August 30, 2007 4:01 PM   Subscribe

A spider landed on me in Hawaii. It was very big (almost palm sized), and black with yellow and blue splotches on it. Is it poisonous?

I went on a horseback ride in Hawaii over a year ago. In particular, it was in Kona pretty much between North and South Kona by the Kealakekua Monument. As we walked along (obviously the horses did the walking), I enjoyed the flora and fauna of the Big Island. I saw spiders--big spiders. They were were big (not quite like a Buick), and black with yellow and blue splotches (UCLA colors). As we walked, I saw a spider descending on its thread. As I got closer, I thought, "That thing's going to land on me." And sure enough, it landed on my shoulder.
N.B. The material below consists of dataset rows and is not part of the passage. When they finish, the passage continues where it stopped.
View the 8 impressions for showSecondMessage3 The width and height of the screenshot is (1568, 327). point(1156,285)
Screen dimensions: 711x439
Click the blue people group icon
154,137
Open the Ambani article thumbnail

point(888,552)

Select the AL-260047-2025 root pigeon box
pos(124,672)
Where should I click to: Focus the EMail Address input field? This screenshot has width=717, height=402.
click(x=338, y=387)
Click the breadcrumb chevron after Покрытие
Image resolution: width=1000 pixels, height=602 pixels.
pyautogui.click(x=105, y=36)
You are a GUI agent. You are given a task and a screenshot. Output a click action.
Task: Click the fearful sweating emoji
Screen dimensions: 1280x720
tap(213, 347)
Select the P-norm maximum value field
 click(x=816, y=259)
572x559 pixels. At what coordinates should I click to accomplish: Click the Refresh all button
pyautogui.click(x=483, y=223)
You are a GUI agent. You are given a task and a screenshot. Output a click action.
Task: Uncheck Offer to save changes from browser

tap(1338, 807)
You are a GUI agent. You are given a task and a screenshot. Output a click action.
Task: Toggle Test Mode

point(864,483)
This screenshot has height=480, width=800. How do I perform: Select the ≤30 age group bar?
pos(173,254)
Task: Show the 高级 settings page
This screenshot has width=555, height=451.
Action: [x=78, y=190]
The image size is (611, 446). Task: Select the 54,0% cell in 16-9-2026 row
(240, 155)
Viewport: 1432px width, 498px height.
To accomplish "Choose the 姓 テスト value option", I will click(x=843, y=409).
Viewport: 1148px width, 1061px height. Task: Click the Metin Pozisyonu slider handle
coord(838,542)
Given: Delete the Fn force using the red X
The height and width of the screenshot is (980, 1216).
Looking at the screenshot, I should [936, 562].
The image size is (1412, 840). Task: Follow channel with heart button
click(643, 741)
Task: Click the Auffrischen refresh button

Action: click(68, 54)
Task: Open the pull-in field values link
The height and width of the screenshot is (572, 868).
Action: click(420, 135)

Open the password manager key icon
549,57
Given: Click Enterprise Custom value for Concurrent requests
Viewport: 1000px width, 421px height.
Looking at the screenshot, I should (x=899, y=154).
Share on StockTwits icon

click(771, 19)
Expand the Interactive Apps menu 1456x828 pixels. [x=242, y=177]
I felt a great sense of panic that can't even be described by using the word 'panic.' I thrashed, yelled (okay, screamed), and hit at the spider. I yelled, "Get it off me! Get it off me!" as well as a variety of expletives. I hit it off onto my leg. It crawled up my leg, and I kept hitting at it. It landed on the saddle, climbed up on my leg again, and I finally knocked it off. I lost my sunglasses during the struggle, but that's besides the point.

The trail guide asked what happened, and I told him a spider landed on me. I described it, and he said, "Oh, those? My little daughter plays with those. They're harmless."

So for a long time, I thought, "I'm such a dork. I wasn't in any danger." I recently told someone that story, and they said, "I don't know...Brightly colored spiders are usually brightly colored for a reason. You know, because they're poisonous and their colors are supposed to warn predators." We all feel pretty smart after watching the National Geographic channel, but maybe there was some truth to that.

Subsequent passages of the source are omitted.